**PROBLEM TO SOLVE:**
Write an exact copy of the entries below that leaves out all pictures.

RECORDS SHOWN Start Marker

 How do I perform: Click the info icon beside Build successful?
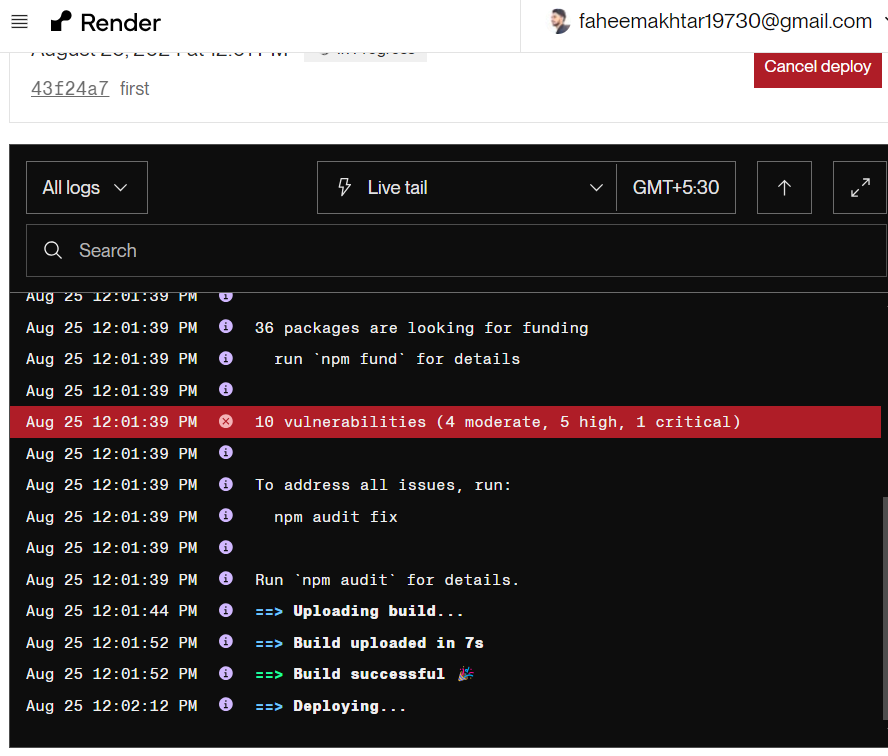click(225, 673)
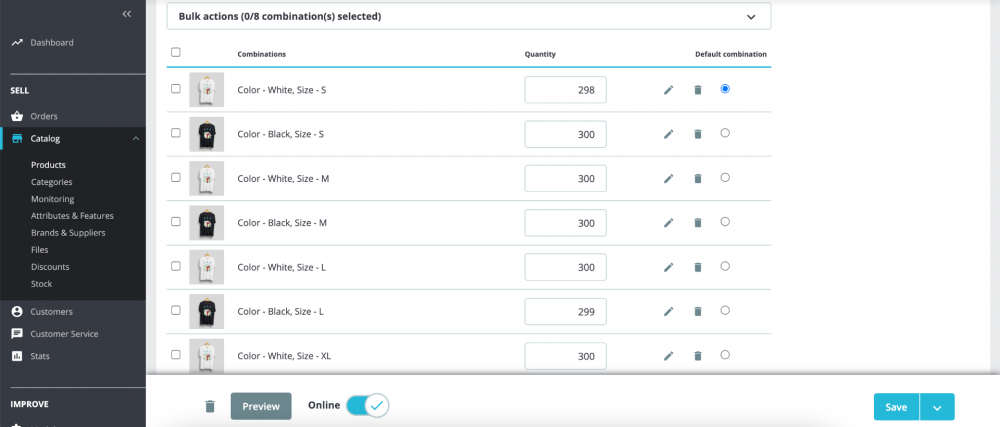1000x427 pixels.
Task: Save the product
Action: click(x=896, y=407)
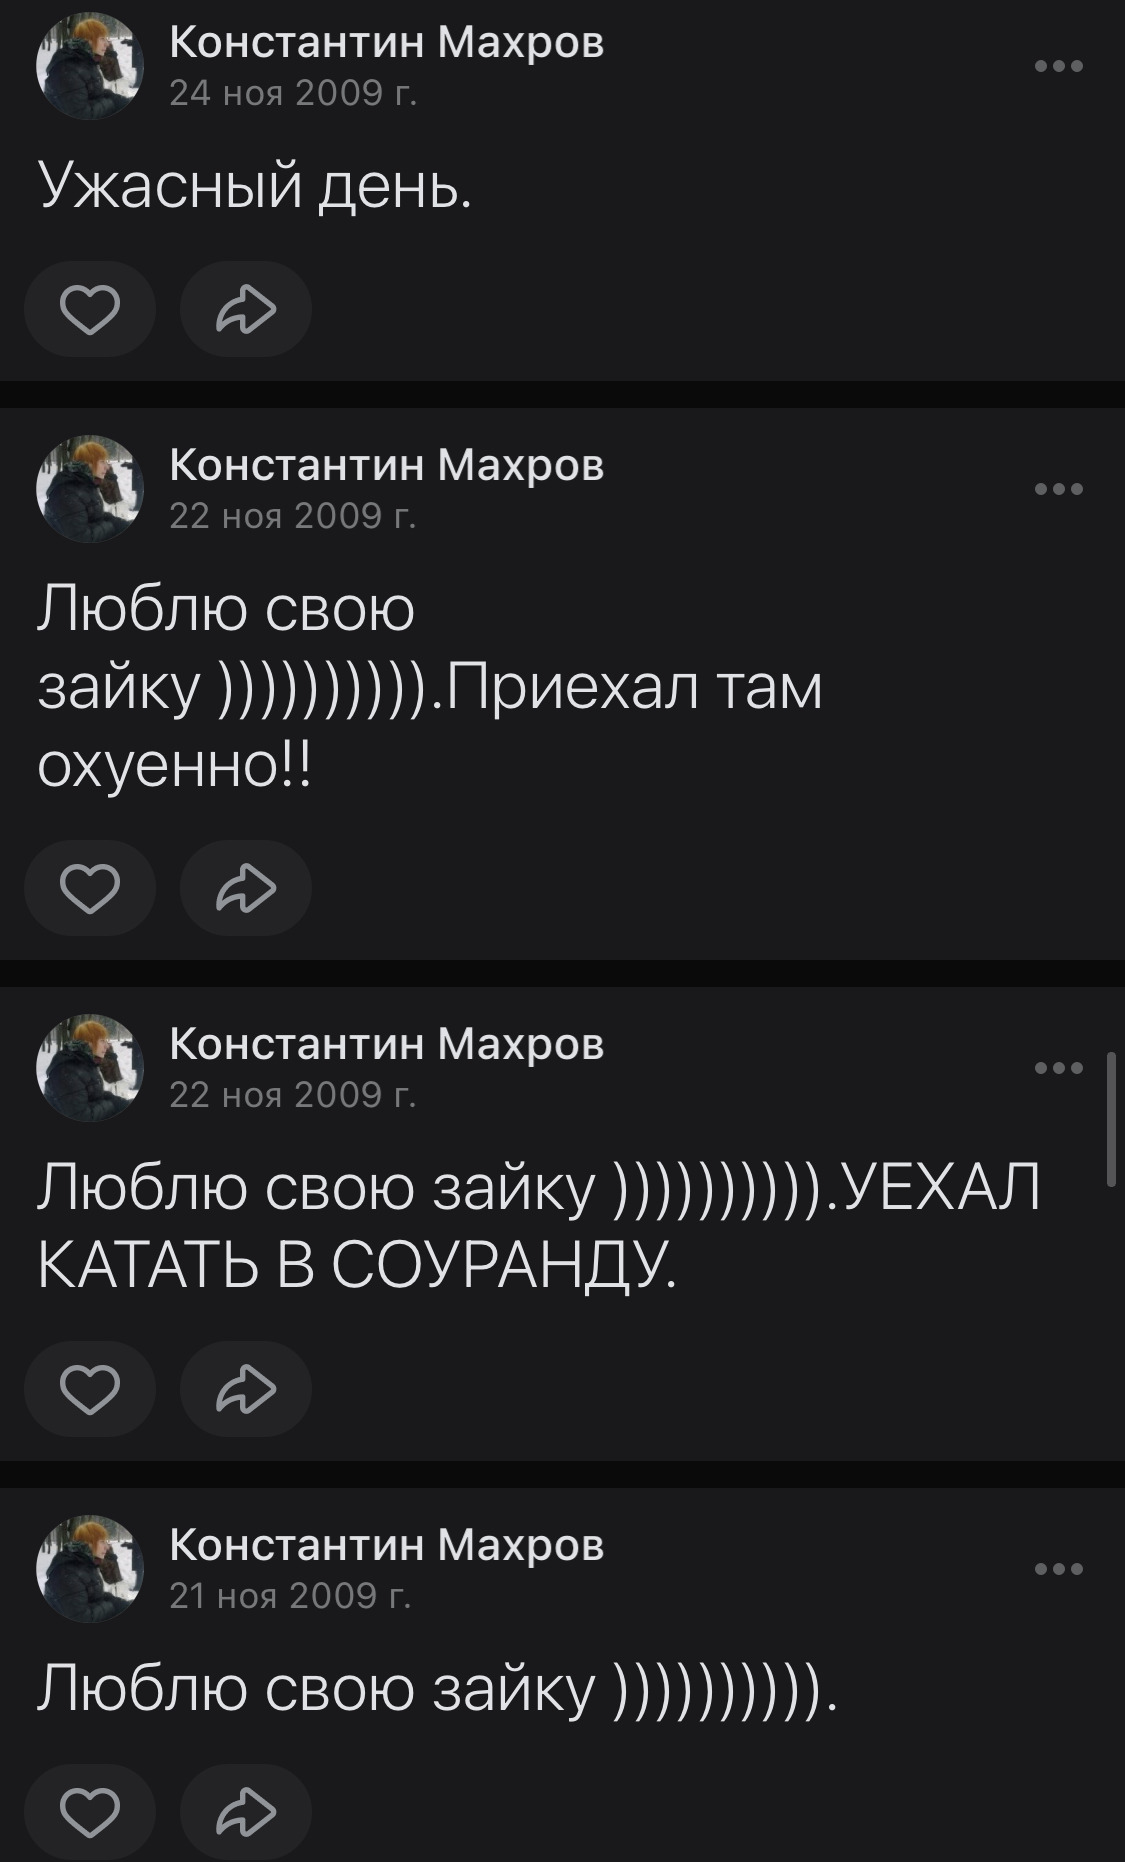Like the "Ужасный день." post
The width and height of the screenshot is (1125, 1862).
pyautogui.click(x=90, y=309)
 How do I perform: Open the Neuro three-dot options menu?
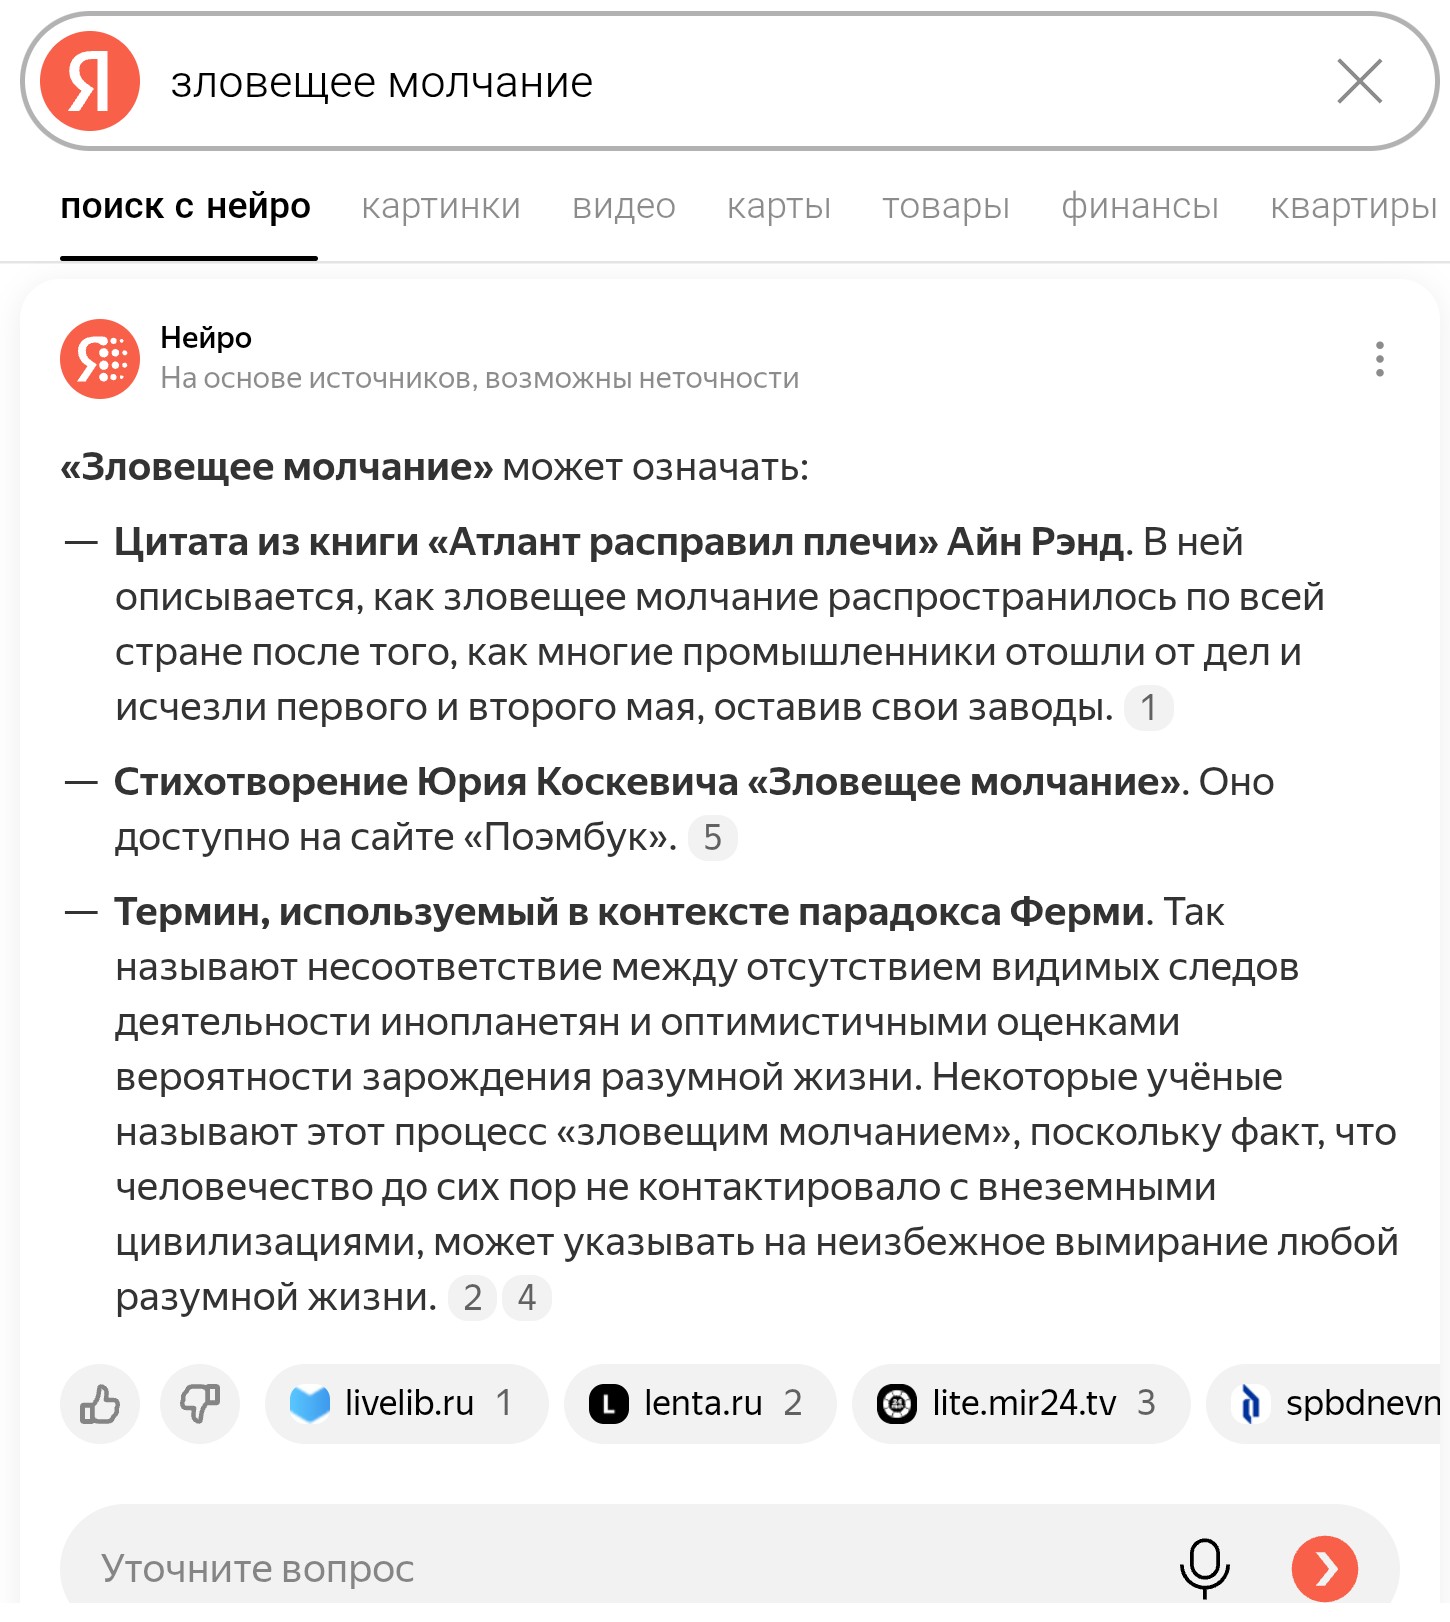[x=1379, y=359]
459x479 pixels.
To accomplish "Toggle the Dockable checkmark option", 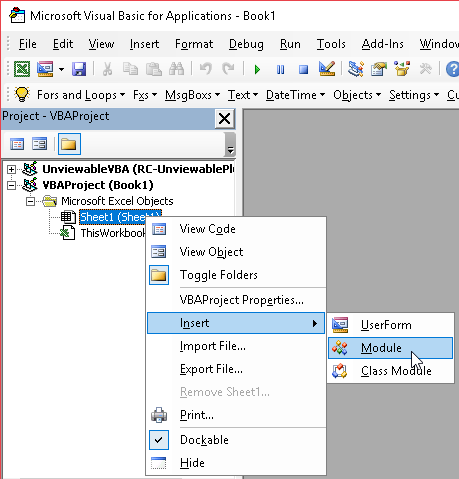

RECORDS SHOWN End Marker

**RESPONSE TO THE EXERCISE:**
 How do I perform: Click the info icon beside Build successful?
click(225, 673)
1000x427 pixels.
Task: Save the product
Action: click(x=896, y=407)
Like the "Ужасный день." post
The width and height of the screenshot is (1125, 1862).
pyautogui.click(x=90, y=309)
 How do I perform: Open the Neuro three-dot options menu?
[x=1379, y=359]
459x479 pixels.
To accomplish "Toggle the Dockable checkmark option", 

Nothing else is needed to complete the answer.